··· RECORDS PROVIDED

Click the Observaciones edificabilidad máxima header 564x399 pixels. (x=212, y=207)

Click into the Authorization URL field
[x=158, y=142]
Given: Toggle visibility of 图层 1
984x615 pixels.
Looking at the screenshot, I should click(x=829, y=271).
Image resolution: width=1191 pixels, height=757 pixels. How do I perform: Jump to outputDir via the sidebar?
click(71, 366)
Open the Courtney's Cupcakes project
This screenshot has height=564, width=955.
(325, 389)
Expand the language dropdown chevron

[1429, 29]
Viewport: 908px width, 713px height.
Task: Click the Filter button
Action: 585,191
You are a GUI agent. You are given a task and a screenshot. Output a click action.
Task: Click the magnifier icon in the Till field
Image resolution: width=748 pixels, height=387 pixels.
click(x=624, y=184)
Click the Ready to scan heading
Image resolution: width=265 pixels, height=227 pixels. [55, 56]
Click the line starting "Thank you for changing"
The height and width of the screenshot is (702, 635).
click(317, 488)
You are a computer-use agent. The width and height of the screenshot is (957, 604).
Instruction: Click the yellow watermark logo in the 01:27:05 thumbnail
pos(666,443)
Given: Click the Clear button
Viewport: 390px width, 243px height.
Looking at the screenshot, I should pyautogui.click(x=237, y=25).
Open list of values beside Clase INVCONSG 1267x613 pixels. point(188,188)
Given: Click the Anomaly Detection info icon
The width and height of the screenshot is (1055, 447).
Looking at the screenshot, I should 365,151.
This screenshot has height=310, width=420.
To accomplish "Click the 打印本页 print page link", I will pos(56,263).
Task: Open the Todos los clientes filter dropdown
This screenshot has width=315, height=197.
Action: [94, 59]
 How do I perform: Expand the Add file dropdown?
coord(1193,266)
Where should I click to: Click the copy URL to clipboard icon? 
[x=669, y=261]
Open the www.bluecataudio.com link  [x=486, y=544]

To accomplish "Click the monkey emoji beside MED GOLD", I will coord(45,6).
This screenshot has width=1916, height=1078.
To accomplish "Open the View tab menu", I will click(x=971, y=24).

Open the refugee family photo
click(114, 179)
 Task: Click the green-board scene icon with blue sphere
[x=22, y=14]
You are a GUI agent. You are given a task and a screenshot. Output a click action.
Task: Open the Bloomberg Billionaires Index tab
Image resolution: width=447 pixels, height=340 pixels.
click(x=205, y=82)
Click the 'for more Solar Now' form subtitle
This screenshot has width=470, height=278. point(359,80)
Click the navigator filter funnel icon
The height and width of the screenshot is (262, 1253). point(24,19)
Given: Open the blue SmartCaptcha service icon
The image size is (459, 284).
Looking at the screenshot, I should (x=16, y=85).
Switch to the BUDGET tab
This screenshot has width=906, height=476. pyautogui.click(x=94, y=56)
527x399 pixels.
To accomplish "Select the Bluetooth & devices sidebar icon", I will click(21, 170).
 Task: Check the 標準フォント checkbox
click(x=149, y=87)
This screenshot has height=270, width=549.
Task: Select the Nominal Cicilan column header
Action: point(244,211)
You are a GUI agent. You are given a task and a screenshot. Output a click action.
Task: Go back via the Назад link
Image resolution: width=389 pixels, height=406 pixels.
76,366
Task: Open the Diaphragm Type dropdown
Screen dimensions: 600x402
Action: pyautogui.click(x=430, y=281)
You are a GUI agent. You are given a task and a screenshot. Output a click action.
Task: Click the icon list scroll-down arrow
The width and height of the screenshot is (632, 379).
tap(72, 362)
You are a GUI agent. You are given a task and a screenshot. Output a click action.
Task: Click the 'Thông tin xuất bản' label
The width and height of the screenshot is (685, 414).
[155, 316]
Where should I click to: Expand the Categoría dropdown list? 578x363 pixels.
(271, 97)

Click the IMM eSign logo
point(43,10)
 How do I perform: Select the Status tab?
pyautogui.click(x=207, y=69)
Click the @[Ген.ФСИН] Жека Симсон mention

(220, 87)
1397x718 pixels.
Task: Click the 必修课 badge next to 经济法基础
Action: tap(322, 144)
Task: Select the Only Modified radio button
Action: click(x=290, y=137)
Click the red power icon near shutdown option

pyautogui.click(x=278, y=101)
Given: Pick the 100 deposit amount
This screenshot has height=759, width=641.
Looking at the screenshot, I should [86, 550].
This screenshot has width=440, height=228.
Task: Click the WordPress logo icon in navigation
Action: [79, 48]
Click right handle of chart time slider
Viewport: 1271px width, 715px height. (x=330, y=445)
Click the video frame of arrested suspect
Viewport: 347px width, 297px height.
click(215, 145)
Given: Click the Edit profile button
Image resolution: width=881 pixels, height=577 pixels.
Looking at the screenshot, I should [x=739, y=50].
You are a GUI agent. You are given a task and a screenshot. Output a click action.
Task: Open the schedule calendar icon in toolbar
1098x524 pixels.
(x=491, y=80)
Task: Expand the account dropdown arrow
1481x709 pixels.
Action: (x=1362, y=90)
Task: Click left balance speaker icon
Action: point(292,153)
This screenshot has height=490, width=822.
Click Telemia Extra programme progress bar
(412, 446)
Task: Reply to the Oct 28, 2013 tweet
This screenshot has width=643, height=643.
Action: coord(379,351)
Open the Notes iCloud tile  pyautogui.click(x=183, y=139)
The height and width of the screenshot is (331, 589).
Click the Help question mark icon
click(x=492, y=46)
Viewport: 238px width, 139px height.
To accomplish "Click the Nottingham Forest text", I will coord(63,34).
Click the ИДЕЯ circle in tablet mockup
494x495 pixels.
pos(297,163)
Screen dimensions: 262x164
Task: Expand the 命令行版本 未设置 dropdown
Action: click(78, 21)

······

WHAT IS EXPECTED >> How many lines in the listing above contain the string "will"? Reply with the number alone.

THE REPLY >> 5